[Start of Records shown]
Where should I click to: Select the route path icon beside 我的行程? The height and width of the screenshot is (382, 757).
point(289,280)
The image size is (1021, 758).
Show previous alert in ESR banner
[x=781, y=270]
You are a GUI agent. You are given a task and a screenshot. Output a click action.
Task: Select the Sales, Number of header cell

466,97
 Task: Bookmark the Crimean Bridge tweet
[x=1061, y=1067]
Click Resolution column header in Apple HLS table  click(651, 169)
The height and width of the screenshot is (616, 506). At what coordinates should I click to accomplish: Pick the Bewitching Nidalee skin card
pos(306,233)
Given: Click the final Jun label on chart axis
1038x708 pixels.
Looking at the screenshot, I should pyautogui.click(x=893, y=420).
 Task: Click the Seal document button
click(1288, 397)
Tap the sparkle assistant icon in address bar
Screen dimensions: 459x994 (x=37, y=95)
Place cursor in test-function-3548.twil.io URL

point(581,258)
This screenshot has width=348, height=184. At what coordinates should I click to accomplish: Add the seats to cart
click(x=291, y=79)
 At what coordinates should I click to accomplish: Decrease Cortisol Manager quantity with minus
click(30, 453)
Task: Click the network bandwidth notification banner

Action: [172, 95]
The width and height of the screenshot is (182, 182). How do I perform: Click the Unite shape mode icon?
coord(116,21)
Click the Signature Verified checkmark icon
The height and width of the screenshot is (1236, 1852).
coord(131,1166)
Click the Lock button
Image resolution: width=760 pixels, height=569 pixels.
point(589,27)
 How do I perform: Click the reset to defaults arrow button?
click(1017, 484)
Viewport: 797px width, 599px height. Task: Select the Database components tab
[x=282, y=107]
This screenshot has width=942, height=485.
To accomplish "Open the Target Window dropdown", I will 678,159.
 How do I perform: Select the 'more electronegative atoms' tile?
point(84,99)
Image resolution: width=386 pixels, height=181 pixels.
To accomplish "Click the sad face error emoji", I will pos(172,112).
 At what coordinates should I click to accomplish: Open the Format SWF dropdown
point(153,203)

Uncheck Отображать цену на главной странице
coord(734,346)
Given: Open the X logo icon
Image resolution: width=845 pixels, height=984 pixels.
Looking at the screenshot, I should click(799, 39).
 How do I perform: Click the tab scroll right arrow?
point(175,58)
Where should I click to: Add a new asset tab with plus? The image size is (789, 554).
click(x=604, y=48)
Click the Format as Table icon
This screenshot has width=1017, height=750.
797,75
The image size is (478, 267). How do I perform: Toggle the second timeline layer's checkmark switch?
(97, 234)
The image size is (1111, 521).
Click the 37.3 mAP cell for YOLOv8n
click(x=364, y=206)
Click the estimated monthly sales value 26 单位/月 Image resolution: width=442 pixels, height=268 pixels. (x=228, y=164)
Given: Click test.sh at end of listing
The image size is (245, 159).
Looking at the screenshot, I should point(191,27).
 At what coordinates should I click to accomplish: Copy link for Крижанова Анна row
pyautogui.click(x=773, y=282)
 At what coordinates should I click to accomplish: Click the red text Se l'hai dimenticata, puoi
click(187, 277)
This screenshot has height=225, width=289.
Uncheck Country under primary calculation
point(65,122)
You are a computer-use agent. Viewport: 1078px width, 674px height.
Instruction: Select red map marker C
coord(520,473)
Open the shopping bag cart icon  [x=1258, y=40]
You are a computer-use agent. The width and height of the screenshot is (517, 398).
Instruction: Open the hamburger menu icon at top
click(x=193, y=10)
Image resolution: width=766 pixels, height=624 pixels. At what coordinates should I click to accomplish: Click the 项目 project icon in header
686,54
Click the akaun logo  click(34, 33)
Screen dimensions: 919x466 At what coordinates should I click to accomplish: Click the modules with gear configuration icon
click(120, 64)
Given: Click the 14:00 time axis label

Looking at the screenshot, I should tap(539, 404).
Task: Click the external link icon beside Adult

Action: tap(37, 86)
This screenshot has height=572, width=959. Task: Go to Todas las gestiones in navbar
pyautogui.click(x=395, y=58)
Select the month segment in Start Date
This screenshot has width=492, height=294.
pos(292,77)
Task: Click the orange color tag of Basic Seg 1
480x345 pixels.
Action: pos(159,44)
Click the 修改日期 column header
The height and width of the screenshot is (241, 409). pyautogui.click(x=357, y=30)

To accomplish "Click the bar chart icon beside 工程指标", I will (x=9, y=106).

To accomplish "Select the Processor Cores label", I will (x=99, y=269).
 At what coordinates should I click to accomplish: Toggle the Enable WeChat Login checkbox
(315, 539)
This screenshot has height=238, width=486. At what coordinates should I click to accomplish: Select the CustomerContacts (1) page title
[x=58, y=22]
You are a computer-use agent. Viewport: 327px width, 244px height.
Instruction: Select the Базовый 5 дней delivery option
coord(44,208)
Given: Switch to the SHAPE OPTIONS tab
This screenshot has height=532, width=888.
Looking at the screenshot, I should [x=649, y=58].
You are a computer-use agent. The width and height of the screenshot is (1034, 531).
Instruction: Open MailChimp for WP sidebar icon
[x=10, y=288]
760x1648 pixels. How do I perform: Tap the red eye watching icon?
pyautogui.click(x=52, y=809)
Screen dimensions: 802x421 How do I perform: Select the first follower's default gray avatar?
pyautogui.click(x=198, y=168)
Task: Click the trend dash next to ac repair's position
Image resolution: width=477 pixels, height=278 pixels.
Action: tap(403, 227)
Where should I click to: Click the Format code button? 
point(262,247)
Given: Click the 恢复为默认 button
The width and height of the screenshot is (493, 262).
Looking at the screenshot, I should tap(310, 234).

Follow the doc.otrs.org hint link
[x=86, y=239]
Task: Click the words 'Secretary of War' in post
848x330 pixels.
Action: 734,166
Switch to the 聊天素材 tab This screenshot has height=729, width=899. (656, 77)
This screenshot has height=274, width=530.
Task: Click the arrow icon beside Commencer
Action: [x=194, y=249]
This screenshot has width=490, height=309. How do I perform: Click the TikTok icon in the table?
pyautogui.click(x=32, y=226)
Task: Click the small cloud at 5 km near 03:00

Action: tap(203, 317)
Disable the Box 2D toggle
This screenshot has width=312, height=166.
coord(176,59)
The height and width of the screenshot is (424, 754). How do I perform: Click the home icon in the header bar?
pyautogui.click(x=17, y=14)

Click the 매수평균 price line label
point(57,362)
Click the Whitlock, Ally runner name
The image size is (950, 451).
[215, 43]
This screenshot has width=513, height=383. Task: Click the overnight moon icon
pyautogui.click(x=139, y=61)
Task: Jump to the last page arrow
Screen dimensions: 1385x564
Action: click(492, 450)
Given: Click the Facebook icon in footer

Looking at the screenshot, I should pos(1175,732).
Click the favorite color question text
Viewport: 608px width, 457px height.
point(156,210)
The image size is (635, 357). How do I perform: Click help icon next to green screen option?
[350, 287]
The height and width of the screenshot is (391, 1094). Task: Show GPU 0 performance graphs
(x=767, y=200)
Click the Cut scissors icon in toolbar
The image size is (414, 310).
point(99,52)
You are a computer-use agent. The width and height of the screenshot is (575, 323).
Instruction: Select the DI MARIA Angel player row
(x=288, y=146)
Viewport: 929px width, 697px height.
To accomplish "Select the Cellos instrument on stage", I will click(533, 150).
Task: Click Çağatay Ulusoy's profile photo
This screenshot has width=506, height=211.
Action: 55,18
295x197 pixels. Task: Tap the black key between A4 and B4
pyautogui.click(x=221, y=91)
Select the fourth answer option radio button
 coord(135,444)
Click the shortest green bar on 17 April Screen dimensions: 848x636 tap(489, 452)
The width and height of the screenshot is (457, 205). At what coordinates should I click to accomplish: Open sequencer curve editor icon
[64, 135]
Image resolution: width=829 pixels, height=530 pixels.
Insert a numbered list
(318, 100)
[End of Records shown]
**What is being asked**
Filter the rows above down to the lines that contain the string "chart". The match is case-sensitive.

**Solution for this problem**
Given: Click the final Jun label on chart axis
To accomplish "Click the bar chart icon beside 工程指标", I will (x=9, y=106).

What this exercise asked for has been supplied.